**DESCRIPTION OF THE TASK**
If a line in the data below contains "will", copy it.

[Records from a dataset]
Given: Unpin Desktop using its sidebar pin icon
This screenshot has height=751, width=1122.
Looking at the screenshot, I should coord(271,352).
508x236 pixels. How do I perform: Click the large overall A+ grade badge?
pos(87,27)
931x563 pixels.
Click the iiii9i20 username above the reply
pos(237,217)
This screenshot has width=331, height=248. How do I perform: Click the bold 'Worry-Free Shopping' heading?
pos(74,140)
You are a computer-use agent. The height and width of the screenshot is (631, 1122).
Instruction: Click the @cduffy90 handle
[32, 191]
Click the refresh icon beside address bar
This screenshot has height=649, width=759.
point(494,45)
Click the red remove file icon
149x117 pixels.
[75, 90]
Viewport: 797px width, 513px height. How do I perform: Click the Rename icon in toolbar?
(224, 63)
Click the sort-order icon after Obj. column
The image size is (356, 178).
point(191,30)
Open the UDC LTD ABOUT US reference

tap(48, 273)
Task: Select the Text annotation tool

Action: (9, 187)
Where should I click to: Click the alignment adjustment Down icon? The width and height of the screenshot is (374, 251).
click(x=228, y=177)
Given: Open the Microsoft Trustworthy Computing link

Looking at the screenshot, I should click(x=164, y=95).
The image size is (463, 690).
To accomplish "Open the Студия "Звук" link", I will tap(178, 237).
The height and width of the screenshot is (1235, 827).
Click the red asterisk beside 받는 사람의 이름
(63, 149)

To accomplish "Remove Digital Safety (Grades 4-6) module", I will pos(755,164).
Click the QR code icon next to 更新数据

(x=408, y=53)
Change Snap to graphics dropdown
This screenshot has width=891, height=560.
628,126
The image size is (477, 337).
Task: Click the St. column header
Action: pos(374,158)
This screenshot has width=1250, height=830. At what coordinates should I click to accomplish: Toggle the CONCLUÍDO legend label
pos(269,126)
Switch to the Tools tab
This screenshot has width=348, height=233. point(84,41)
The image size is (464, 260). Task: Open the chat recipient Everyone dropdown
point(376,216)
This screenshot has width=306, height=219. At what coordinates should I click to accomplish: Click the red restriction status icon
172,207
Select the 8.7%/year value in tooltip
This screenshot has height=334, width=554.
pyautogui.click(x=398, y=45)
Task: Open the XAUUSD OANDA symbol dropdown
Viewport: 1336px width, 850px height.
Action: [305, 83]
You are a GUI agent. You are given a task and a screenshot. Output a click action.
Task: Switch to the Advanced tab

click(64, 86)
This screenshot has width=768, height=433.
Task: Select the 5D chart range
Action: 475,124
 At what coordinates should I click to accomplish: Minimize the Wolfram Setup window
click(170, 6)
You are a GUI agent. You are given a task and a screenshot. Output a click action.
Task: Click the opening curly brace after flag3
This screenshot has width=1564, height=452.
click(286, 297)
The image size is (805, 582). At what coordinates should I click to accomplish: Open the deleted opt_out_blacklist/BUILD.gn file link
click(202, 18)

**EXERCISE OUTPUT**
To accomplish "Open the Студия "Звук" link", I will tap(178, 237).
To accomplish "Remove Digital Safety (Grades 4-6) module", I will pos(755,164).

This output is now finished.